# What needs to be done
Give everything in the listing from the line containing "Task: Select the Attribuer tab" down to the line containing "[x=354, y=143]" as a JSON list of strings, one string per line, with blank lines skipped. Leave the pictures out.

# Provided data
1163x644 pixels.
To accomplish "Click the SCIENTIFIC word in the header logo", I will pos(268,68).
...
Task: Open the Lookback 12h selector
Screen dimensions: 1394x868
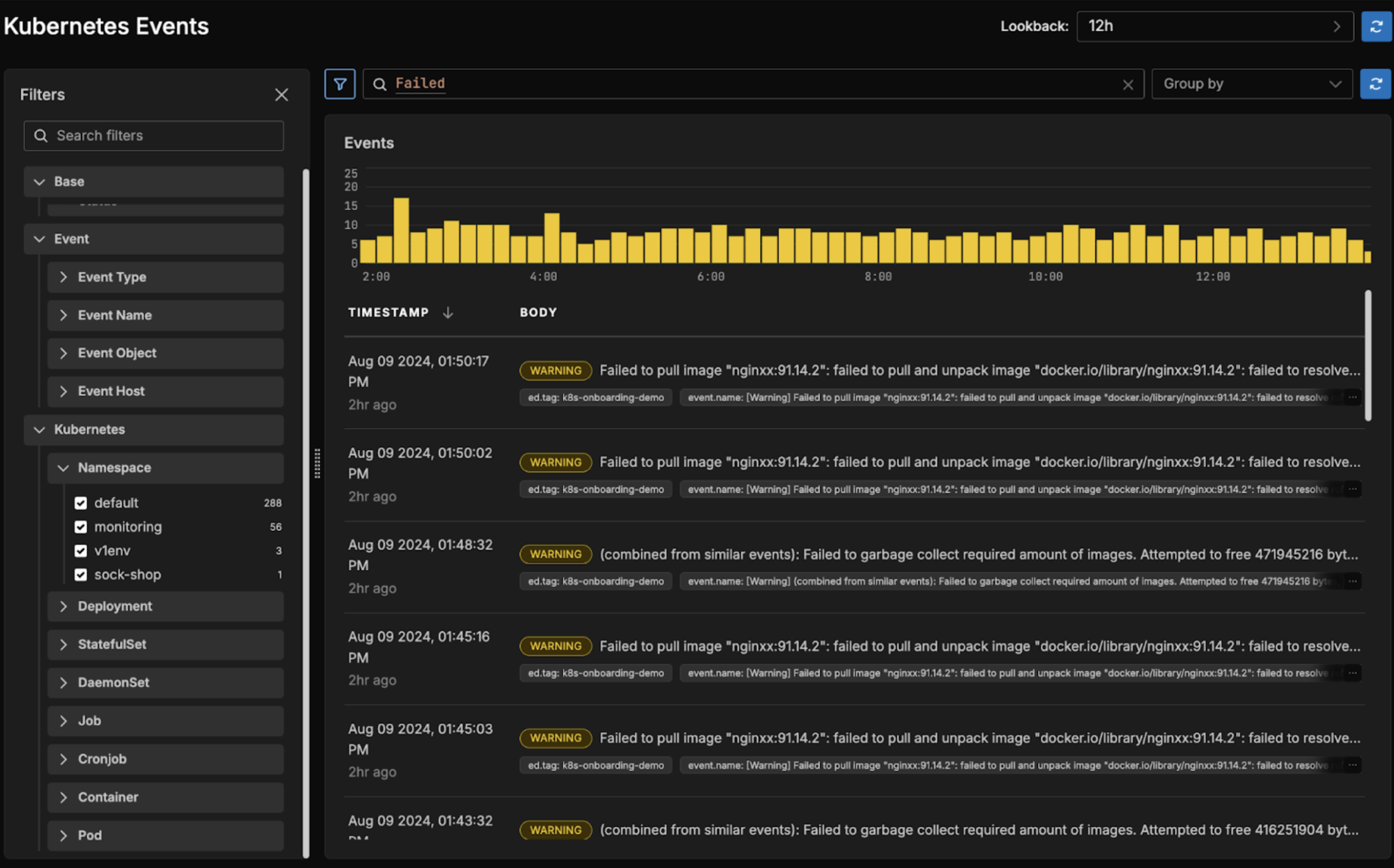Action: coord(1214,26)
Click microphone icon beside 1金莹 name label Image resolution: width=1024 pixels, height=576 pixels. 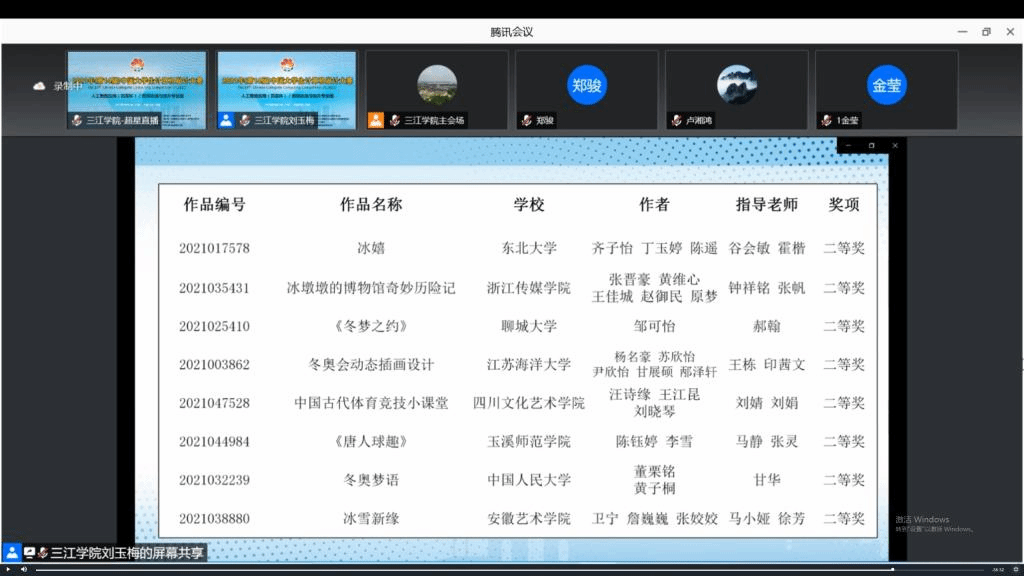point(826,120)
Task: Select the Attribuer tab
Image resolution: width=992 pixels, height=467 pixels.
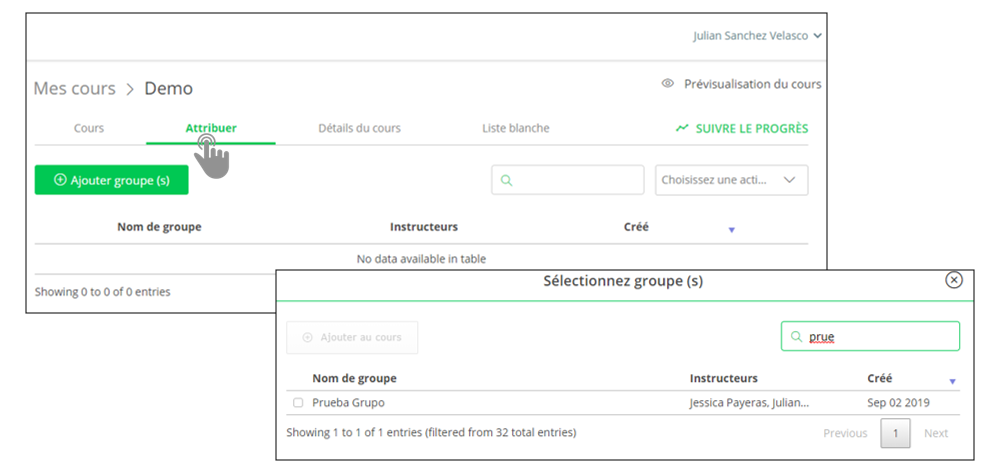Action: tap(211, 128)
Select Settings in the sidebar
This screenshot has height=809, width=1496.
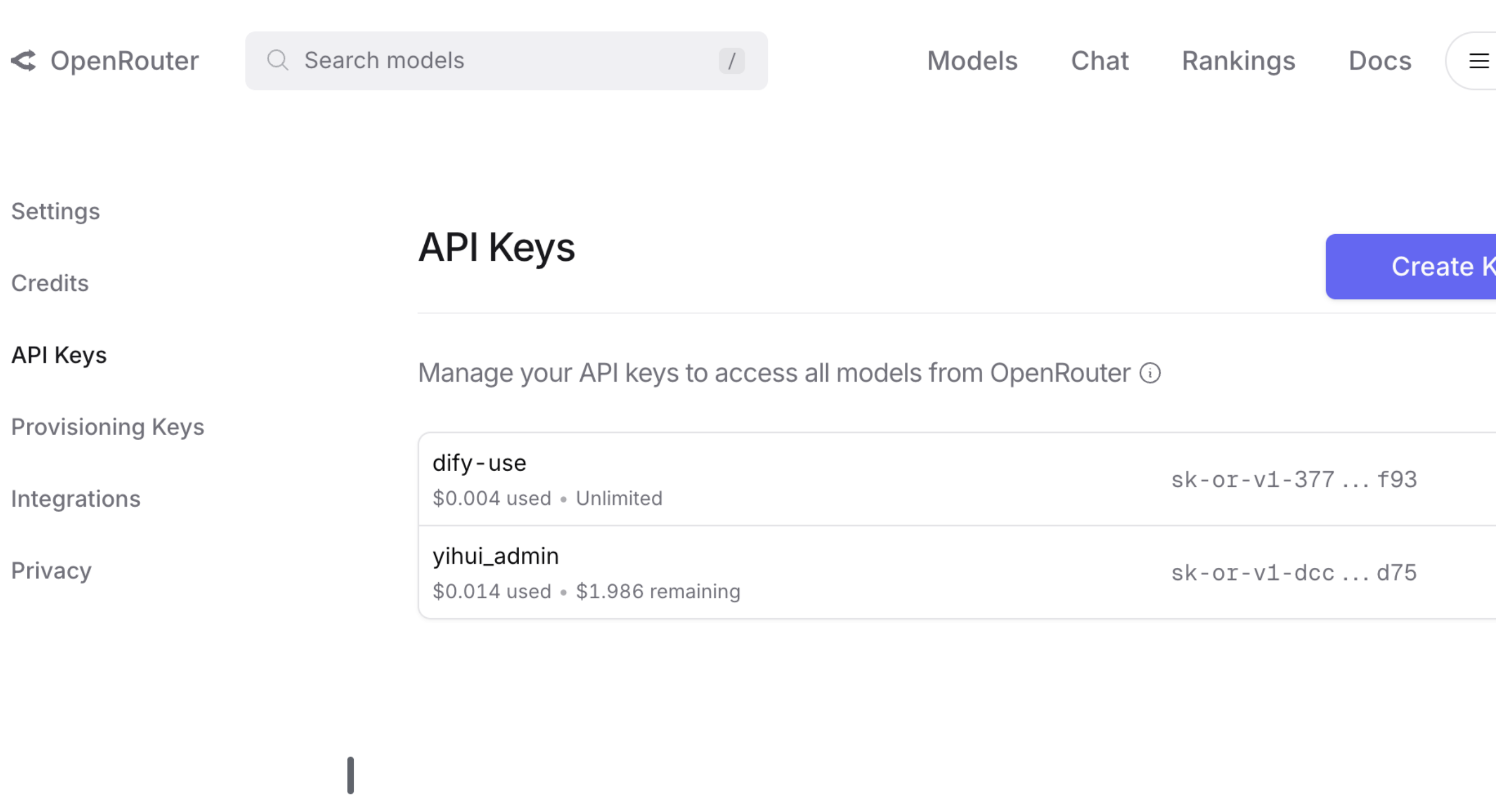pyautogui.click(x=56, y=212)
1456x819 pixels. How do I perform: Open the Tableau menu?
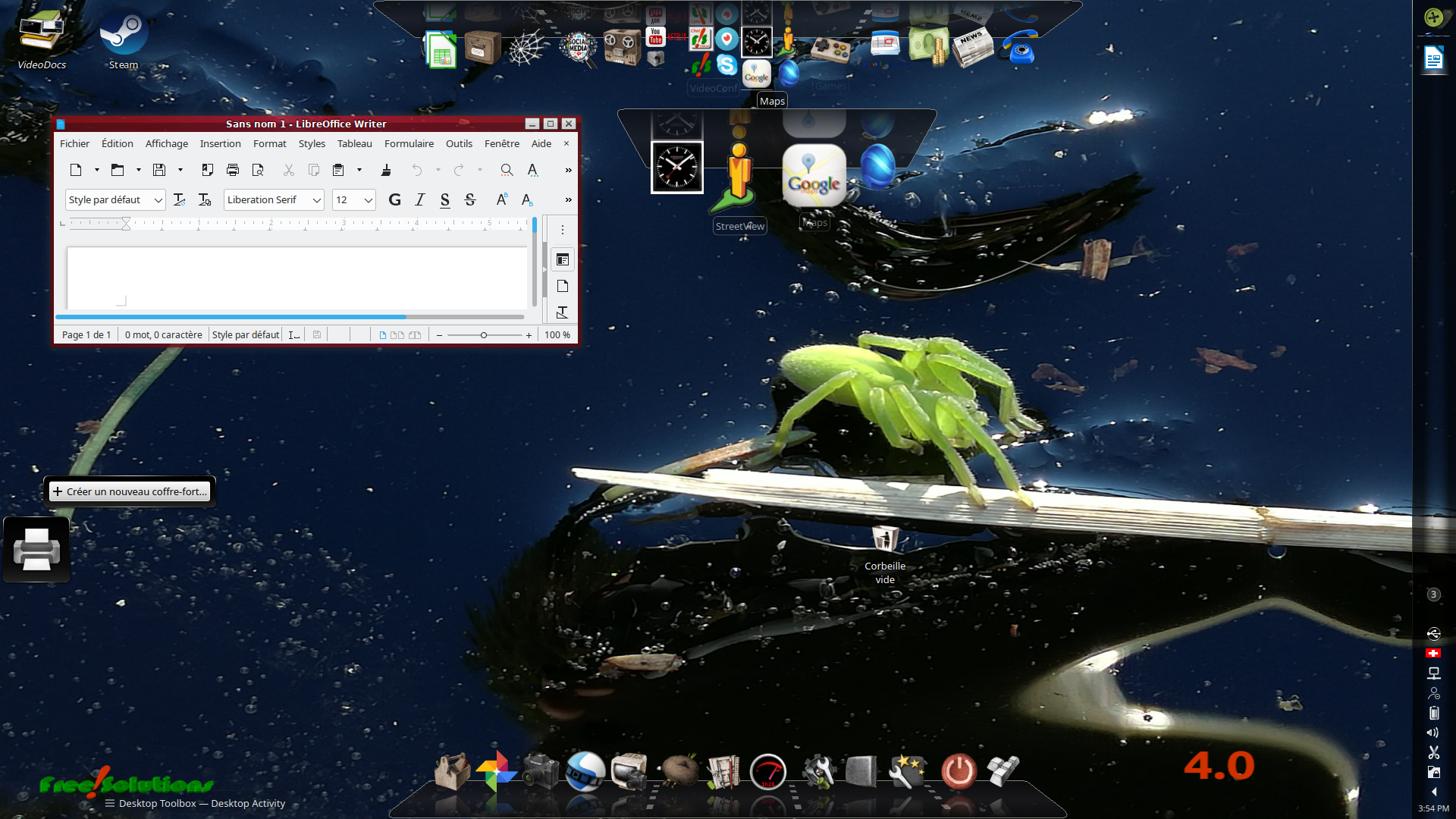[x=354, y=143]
---
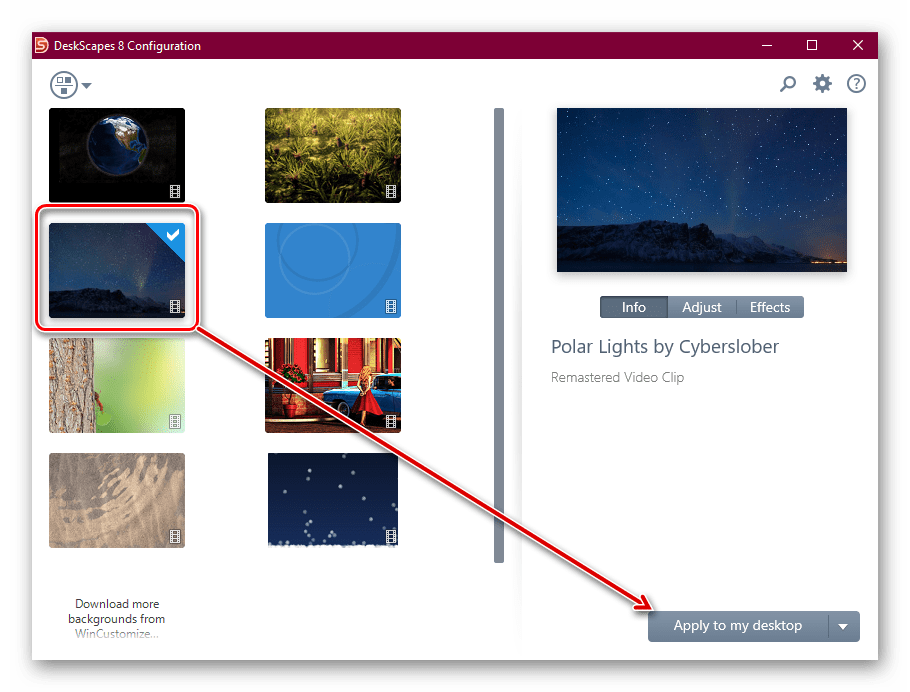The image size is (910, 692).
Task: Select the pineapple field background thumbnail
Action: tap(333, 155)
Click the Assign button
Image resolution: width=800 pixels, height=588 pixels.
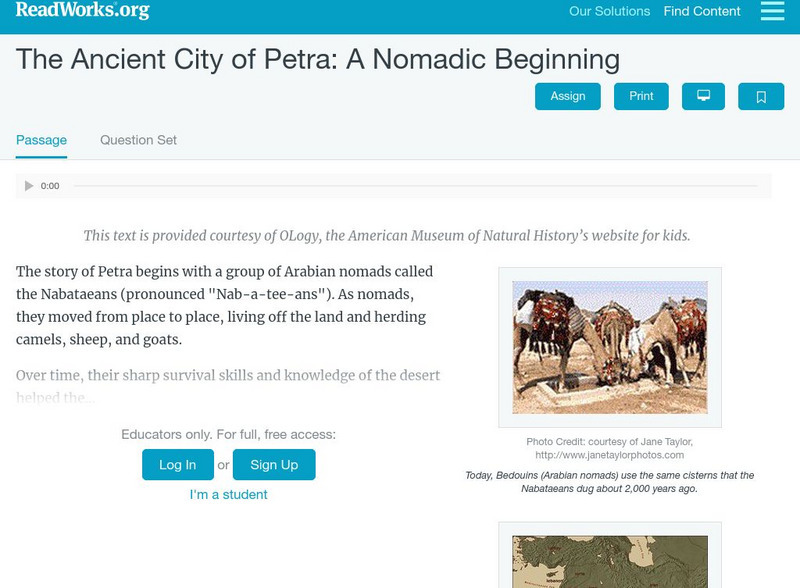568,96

# Solution to this task
[
  "Task: Select the Attribuer tab",
  "Image resolution: width=992 pixels, height=467 pixels.",
  "Action: tap(211, 128)",
  "Select Settings in the sidebar",
  "This screenshot has height=809, width=1496.",
  "pyautogui.click(x=56, y=212)",
  "1456x819 pixels. How do I perform: Open the Tableau menu?",
  "[x=354, y=143]"
]